The Writing On The Wall
After an airing of the reference-laden video for recent single The Writing on the Wall and a piss-break, he bounds back on. He reads out a large number of the audience-put questions scribbled on supplied pieces of card, holding them like a game show host. This provides a nice interactive element (or cleverly squeezing another hour out of the show). In places he is merrily rabbiting away. On one particular answer-subject he acknowledges sheepishly how his sheer enthusiasm has just given up ten minutes. This would be to say, the finer points of the Boeing 757!

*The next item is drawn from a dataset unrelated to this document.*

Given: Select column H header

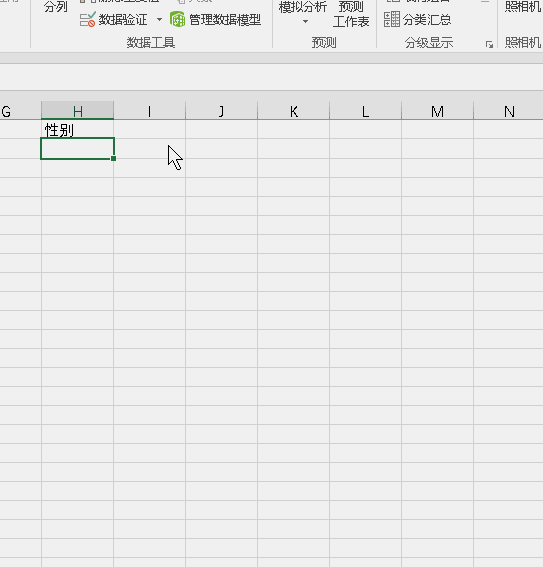Looking at the screenshot, I should point(78,111).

The Q&A goes on to cover all sorts, from the idea of a female Eddie to the order in which Bruce eats his vegetables. This comes via profound reflections on his cancer ordeal a few years ago. (‘Life, simply, is better than any of the alternatives’). Surely not by chance, the final question deals with the ever-present topic in the back of everyone’s minds. Of course this is just how much longer can it all go on for? New album Senjutsu has barely had time to hit the shelves. But the scribbler still asks ‘But will there be one more Maiden album before you all retire?’.
Bruce’s answer sums up his inexhaustible energy and spirit: ‘Who says we’re ever gonna fuckin’ retire?!’